Hi Francesco,

Francesco Riosa wrote:
The idea is to leave the people free to choose mysql 4.0 or 4.1 and continue to build all their usual packages (there are incompatibilities between the two versions that break a lot of builds).

This solves the problem for people who really want multiple versions of MySQL installed simultaneously, but what about the people (like me) who *don't* want multiple versions, and just want a single, working MySQL - preferrably the latest stable release?


Also it seems to me that you cannot have the different MySQL's pulling from the same set of files for database access because:
a) a newer version might create files on disk incompatible with older versions of MySQL
b) If you're installing different versions, you ought to be able to run them simultaneously


So that means MySQL's data files have to be installed into a different location for each slotted version of MySQL. Given that the typical user wants just one MySQL that just works, to upgrade across slotted versions they'd have to mess around copying/moving files in /var/lib/mysql.

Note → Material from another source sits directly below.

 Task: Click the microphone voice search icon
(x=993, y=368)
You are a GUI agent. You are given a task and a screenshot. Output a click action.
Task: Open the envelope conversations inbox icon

As I see it, SLOT makes sense for things than can easily coexist and/or are imcompatible with each other - GTK1 & GTK2 and Apache1 & Apache2 are good examples - but how many users *really* want multiple MySQL's installed? Wouldn't this be about like having multiple versions of Perl installed?

Wouldn't it be better for almost everyone to work on fixing those packages that break, so that unmasking 4.1.x is a possibility, instead of making everyone deal with SLOTs?


-- Jason Rhinelander -- Gossamer Threads, Inc.